DATA FOR ANALYSIS
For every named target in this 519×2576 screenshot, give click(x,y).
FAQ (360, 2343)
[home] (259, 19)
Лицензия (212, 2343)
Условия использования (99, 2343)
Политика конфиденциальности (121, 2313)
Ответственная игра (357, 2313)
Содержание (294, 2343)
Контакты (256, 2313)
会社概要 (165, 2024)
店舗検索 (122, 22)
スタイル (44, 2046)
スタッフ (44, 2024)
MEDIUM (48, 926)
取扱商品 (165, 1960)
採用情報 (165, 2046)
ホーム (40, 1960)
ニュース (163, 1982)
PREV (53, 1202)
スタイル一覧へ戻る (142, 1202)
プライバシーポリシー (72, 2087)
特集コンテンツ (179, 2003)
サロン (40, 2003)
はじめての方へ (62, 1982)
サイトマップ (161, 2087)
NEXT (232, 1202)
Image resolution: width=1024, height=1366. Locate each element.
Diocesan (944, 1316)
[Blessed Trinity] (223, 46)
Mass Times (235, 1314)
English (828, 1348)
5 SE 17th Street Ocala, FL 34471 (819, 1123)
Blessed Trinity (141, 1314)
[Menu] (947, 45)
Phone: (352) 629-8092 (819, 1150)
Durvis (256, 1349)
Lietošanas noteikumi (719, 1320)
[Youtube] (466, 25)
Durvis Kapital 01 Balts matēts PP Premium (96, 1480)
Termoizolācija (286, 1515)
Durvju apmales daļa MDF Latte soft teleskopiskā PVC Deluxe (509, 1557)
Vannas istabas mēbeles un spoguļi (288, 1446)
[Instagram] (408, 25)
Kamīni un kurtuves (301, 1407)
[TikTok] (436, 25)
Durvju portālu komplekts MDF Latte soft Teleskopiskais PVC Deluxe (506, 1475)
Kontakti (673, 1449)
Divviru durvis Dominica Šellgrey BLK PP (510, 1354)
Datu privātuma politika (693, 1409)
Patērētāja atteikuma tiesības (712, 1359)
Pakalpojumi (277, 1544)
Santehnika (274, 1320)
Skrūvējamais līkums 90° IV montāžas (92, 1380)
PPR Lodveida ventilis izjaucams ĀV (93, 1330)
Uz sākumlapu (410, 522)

EXERCISE DIRECTIONS
Set the data down once more, exactly as it stands.

REPLY TO THE EXERCISE
For every named target in this 519×2576 screenshot, give click(x,y).
FAQ (360, 2343)
[home] (259, 19)
Лицензия (212, 2343)
Условия использования (99, 2343)
Политика конфиденциальности (121, 2313)
Ответственная игра (357, 2313)
Содержание (294, 2343)
Контакты (256, 2313)
会社概要 (165, 2024)
店舗検索 (122, 22)
スタイル (44, 2046)
スタッフ (44, 2024)
MEDIUM (48, 926)
取扱商品 (165, 1960)
採用情報 (165, 2046)
ホーム (40, 1960)
ニュース (163, 1982)
PREV (53, 1202)
スタイル一覧へ戻る (142, 1202)
プライバシーポリシー (72, 2087)
特集コンテンツ (179, 2003)
サロン (40, 2003)
はじめての方へ (62, 1982)
サイトマップ (161, 2087)
NEXT (232, 1202)
Image resolution: width=1024, height=1366. Locate each element.
Diocesan (944, 1316)
[Blessed Trinity] (223, 46)
Mass Times (235, 1314)
English (828, 1348)
5 SE 17th Street Ocala, FL 34471 (819, 1123)
Blessed Trinity (141, 1314)
[Menu] (947, 45)
Phone: (352) 629-8092 (819, 1150)
Durvis (256, 1349)
Lietošanas noteikumi (719, 1320)
[Youtube] (466, 25)
Durvis Kapital 01 Balts matēts PP Premium (96, 1480)
Termoizolācija (286, 1515)
Durvju apmales daļa MDF Latte soft teleskopiskā PVC Deluxe (509, 1557)
Vannas istabas mēbeles un spoguļi (288, 1446)
[Instagram] (408, 25)
Kamīni un kurtuves (301, 1407)
[TikTok] (436, 25)
Durvju portālu komplekts MDF Latte soft Teleskopiskais PVC Deluxe (506, 1475)
Kontakti (673, 1449)
Divviru durvis Dominica Šellgrey BLK PP (510, 1354)
Datu privātuma politika (693, 1409)
Patērētāja atteikuma tiesības (712, 1359)
Pakalpojumi (277, 1544)
Santehnika (274, 1320)
Skrūvējamais līkums 90° IV montāžas (92, 1380)
PPR Lodveida ventilis izjaucams ĀV (93, 1330)
Uz sākumlapu (410, 522)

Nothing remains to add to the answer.